Beyond the Chill: Emerging Electrolytes, Cathodes, and Air Electrodes for Cryogenic Aqueous Zn Batteries.

The burgeoning demand for energy storage in extreme cold environments has accelerated global research into low-temperature battery technologies. Aqueous zinc-based batteries (AZBs) emerge as a leading contender due to their intrinsic safety, low cost, and high theoretical capacity. However, their operation under cryogenic conditions is severely hindered by electrolyte freezing, sluggish ion kinetics, increased interfacial resistance, and rampant zinc dendrite growth. This review comprehensively summarizes cutting-edge research breakthroughs from the past two years aimed at overcoming these barriers through a multifaceted strategy, covering electrolyte engineering, cathode innovation, anode stabilization, and separator modification. Key advances include the rational design of advanced electrolytes-such as liquid systems (e.g., ZnCl2-based, Zn(ClO4)2-based, ZnSO4-based), along with novel suspension and gel polymer electrolytes-that disrupt hydrogen-bond networks, optimize Zn2+ solvation/desolvation, and improve interfacial kinetics.
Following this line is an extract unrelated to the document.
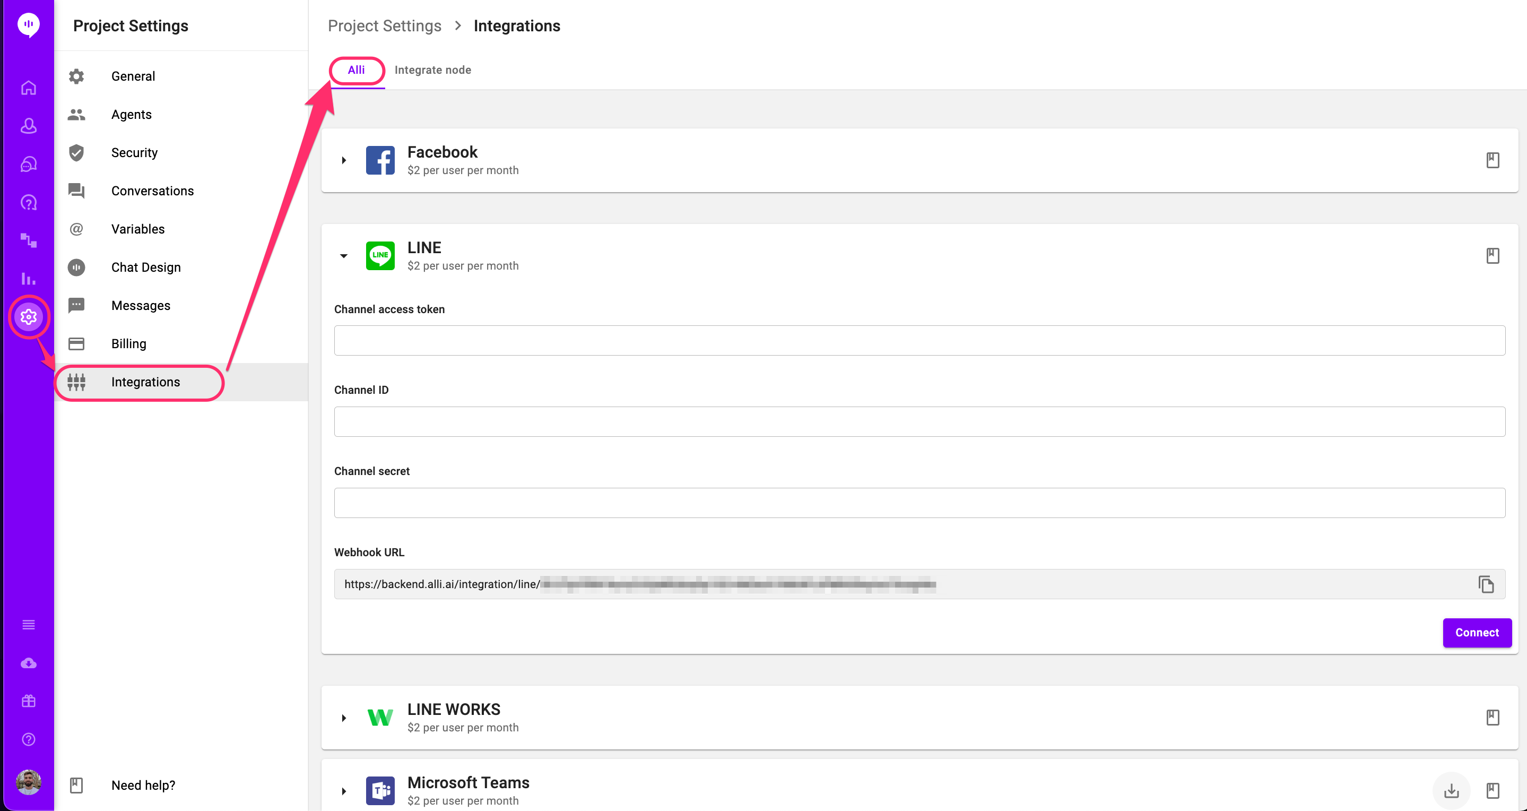Go to Project Settings breadcrumb link
1527x811 pixels.
point(385,25)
We also highlight new inorganic and organic cathode materials with tailored structures, as well as highly active air cathodes that enhance low-temperature reaction kinetics. Additionally, modified zinc anodes and functional separators with tailored ion-transport channels are discussed. Finally, we provide a summary and forward-looking perspectives on future research directions. This comprehensive survey can serve as a valuable dataset to inform machine learning approaches, ultimately guiding the accelerated development of practical low-temperature AZBs.